The Paper
Industry plays a very prominent role in the world economy.
The Industry is largely based on a raw material
that is derived from forest crops with harvest rotations that can approach 100
years in length. The sheer volume of timber required for the industry's
production processes is staggering. Since timber is their largest single
production cost, paper firms historically have devoted enormous amounts of
capital to the ownership and management of secure timber resources.
Especially since the end of World War II, the
Paper Industry has experienced a massive wave of technological change that has
transformed its basic operating and process management and control systems.
Where earlier production processes relied on the craft knowledge of skilled
operators and superintendents, newer production processes incorporate
sophisticated sensors, information systems, and software-based process controls.
This shift, which began in the 1970s, has had far-reaching effects on the
industry's fundamental operations. Today, new paper machines are nearly 40 feet
wide, hundreds of feet long, and over two stories high. The Industry's
capital-intensive pulping and papermaking facilities, which can cost up to 1.5
billion dollars, are designed as high tech computer-based operating systems with
paper machines that run at speeds exceeding 60 miles per hour with production
outputs of up to 500,000 tons per year.
This significant technological advancement in
the Paper Industry has required investments of hundreds of billions of dollars.

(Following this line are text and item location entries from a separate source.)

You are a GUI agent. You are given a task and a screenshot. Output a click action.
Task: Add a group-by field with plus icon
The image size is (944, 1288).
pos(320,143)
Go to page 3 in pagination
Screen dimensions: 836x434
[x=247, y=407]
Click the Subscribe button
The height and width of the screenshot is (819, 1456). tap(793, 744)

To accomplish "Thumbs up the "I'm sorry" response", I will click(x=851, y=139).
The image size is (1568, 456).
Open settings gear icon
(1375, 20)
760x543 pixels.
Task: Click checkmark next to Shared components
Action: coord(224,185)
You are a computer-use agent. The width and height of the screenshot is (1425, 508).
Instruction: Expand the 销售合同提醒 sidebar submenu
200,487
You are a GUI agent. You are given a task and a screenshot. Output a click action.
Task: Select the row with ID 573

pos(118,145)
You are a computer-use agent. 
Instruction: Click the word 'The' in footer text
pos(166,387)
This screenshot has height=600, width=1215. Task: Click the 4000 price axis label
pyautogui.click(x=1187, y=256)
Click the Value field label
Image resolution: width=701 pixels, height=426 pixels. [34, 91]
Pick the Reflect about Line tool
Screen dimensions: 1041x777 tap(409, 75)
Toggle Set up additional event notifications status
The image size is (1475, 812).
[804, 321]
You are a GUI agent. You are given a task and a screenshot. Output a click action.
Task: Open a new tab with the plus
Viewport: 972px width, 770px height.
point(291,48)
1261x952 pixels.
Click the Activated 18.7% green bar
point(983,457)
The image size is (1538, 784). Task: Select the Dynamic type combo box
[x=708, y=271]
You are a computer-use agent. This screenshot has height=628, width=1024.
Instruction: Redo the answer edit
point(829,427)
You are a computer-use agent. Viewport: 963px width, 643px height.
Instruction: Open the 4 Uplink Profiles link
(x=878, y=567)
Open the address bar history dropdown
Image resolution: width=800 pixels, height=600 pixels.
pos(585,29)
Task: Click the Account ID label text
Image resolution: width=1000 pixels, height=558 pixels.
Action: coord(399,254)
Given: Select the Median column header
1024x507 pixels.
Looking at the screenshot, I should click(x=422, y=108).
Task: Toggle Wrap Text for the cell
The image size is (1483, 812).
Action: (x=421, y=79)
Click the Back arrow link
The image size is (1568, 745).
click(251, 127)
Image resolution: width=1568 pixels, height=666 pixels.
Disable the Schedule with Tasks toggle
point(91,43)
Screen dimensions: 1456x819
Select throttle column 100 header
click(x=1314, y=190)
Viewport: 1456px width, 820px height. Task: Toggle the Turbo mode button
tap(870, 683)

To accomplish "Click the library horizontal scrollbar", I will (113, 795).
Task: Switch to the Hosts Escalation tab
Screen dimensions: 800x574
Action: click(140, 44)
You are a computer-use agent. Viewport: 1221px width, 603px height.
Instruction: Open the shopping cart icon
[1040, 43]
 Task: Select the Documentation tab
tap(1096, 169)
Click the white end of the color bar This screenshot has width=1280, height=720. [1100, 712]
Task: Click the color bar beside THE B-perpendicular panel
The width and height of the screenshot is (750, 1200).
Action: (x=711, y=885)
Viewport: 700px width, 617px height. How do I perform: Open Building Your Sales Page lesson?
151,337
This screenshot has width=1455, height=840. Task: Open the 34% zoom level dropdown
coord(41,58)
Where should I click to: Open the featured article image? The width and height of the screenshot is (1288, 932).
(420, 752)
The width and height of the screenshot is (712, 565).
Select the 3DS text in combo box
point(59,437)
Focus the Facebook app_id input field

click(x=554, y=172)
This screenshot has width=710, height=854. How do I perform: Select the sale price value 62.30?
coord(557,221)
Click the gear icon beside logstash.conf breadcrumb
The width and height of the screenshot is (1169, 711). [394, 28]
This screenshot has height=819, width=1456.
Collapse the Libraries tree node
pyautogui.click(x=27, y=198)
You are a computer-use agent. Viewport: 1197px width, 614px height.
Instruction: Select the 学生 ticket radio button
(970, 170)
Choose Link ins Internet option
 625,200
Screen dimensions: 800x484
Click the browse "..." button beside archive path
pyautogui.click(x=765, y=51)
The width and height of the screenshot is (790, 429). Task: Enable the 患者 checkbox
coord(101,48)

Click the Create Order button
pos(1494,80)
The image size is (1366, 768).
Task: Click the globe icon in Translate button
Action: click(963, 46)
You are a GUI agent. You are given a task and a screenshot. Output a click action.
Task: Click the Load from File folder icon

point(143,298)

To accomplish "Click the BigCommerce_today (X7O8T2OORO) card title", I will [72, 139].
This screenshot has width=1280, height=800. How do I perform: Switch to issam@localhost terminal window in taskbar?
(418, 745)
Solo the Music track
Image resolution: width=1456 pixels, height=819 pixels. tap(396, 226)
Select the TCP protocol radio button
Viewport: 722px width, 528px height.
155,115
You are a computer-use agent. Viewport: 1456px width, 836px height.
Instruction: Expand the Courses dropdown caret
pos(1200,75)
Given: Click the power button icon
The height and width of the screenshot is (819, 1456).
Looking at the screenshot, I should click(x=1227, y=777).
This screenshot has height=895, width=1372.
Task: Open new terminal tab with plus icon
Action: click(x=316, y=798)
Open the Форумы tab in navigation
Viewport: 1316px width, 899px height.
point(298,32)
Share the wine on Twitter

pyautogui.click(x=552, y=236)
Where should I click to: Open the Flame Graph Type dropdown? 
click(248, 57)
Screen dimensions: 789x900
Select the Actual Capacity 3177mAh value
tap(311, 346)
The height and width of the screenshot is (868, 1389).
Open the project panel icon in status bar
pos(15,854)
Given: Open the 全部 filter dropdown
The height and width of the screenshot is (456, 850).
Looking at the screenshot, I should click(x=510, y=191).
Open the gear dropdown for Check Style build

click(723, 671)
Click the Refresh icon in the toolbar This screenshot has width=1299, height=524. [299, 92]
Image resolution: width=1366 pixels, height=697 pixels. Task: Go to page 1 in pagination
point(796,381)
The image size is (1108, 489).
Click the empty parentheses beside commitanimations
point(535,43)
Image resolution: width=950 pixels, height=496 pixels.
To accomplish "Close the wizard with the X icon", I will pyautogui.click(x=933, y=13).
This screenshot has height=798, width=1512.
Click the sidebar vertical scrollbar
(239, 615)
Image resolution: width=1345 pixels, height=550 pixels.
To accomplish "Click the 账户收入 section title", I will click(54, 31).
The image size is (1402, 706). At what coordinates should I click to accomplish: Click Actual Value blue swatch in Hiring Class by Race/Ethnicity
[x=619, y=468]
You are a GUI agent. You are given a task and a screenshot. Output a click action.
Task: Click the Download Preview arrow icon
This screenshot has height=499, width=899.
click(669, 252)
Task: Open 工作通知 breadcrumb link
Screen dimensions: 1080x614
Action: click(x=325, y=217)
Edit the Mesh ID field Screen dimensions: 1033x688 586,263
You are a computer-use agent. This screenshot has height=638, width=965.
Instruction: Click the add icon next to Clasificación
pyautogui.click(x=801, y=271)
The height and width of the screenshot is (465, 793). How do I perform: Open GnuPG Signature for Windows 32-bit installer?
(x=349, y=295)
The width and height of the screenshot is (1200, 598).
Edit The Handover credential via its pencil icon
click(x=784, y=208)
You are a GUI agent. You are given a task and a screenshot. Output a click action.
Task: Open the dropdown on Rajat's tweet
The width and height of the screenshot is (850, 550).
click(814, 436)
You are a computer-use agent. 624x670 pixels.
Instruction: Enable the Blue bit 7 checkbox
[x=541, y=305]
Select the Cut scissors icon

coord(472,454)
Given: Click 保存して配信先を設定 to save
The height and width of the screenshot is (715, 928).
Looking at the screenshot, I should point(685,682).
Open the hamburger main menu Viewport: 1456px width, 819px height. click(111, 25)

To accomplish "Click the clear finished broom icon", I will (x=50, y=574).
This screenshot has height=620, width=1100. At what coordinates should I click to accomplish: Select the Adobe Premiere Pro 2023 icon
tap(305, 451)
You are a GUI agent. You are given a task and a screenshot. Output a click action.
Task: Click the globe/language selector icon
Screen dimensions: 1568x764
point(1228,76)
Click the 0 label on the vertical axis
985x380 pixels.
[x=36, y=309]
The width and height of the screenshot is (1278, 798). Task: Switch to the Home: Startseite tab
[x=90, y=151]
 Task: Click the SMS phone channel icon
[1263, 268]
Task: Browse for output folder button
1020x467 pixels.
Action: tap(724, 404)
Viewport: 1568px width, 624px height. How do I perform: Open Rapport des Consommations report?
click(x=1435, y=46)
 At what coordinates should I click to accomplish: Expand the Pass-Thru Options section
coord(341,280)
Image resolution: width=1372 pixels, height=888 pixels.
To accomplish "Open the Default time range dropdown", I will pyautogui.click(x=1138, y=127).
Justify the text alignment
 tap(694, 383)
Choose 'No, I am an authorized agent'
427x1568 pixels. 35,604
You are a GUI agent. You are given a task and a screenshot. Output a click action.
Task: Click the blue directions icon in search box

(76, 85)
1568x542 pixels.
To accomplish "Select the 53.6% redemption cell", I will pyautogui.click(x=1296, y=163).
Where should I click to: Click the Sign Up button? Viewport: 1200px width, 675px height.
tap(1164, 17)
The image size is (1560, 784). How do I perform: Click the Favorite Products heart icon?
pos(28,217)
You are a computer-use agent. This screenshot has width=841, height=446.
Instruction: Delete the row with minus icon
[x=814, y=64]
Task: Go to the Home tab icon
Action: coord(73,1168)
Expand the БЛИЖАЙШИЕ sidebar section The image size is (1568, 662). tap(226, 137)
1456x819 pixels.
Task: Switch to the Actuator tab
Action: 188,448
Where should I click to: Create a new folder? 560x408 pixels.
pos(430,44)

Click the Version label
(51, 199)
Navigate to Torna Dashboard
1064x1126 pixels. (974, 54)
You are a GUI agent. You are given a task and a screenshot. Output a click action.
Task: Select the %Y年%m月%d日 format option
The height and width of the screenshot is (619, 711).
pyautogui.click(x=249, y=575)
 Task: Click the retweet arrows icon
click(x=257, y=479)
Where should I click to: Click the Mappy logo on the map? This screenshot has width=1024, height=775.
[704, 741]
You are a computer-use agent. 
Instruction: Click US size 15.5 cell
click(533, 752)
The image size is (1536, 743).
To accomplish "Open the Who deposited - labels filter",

In fact, the annual capital investment in the US Paper Industry has ranged from
8 to 15 billion dollars per year over the last two decades.4
This has required firms to develop and manage increasingly complex relationships
with external and internal suppliers of ever more complex production equipment
(including software controls). Automated process control systems also have
introduced far-reaching changes into the types of skills needed by production
crews, requiring firms to make substantial investments in the training of hourly
workers and supervisors, growing numbers of process engineers, and new
organizational systems for operations management.